In this century our territory has been enlarged fourfold, our population is eighteen times as great as it was in 1792, our revenues have been multiplied by a hundred, and the convertible wealth of the people has been increased in a greater ratio even. The railway, the telegraphic, the telephonic systems have been created. The dream of Shakespeare has been realized—we have put a girdle round about the Earth in forty minutes.
More than all else, and as the culmination of all else, we have demonstrated the practicability of a government of the people, by the people, and for the people. All this has been made possible by and through a system of universal public education—a system which taxes the whole people, and educates the whole people in good learning, and in the cardinal virtues which adorn, dignify and elevate the individual man and furnish the only security for progressive, successful, illustrious national life.
This is the inheritance to which the generations before us are born. A great inheritance—a great inheritance of opportunity, a great inheritance of power, a great inheritance of responsibility, from which the coming generations are not to shrink.
This paper is introduced upon two grounds mainly. It sets forth with a reasonable degree of fulness the views that I have entertained for three years in regard to President McKinley's policy in the acquisition and control of the islands in the Caribbean Sea and in the Pacific Ocean, and it presents a history of my relations to political movements through a long half century.
A truthful statement that I have been inconsistent in the opinions that I have held and advocated upon questions of public concern, would not disturb me by day, nor consign me to sleepless nights.

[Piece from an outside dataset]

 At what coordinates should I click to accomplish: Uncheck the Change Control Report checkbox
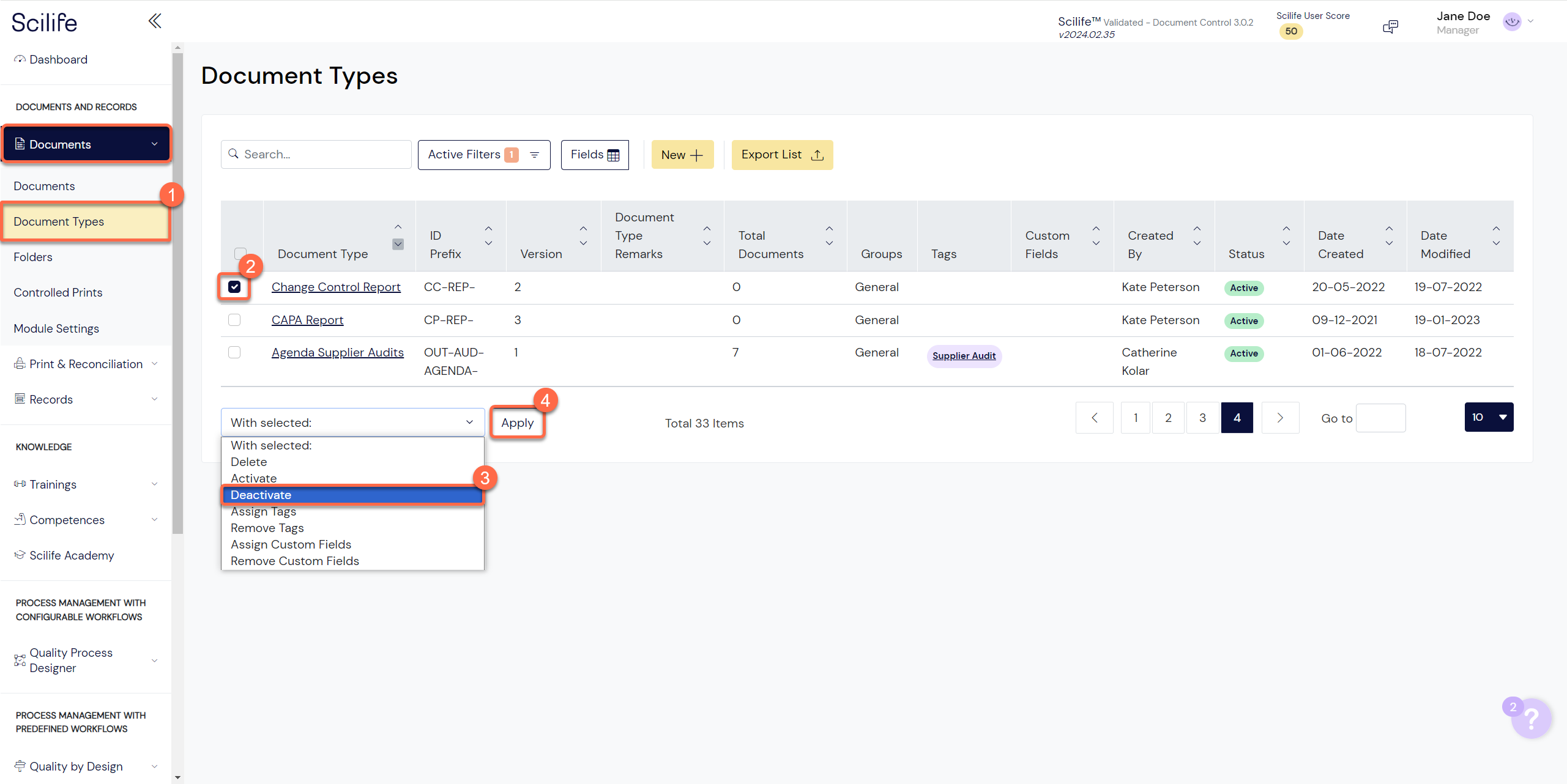pyautogui.click(x=234, y=287)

It is now sixty years since I first held public office by the votes of my fellow-citizens. In that long period of time my opinions have undergone many changes. When I have had occasion to address my fellow- citizens upon public questions I have not reviewed my previous sayings through fear that some critic might arraign me for inconsistency.

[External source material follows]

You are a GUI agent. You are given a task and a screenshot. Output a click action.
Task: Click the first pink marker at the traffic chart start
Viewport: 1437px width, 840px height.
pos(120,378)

I have considered only my present duty in relation to the questions immediately before me.
In the first ten or fifteen years of my manhood I accepted political economy as a cosmopolitan science and free trade as a wise policy for every country. My views in favor of free trade for the United States are set forth in printed articles, which are now accessible. They are at the service of the critics and of the advocates of free trade. Consistency is not always a virtue, and inconsistency is not always a vice. Even courts of justice change their rulings and holdings when they find themselves in error.
The Supreme Court of the United States has reversed its first decision in the cases that have arisen under the confiscation acts of 1862, and in other cases the court has qualified its opinions from time to time. This authority is valuable as proving or as tending to prove, that inconsistencies in opinion may be consistent with integrity of purpose.
An attempt to change the issue while the trial is going on is not infrequently the weak device of misguided advocates who happen to be charged with the care of weak cases.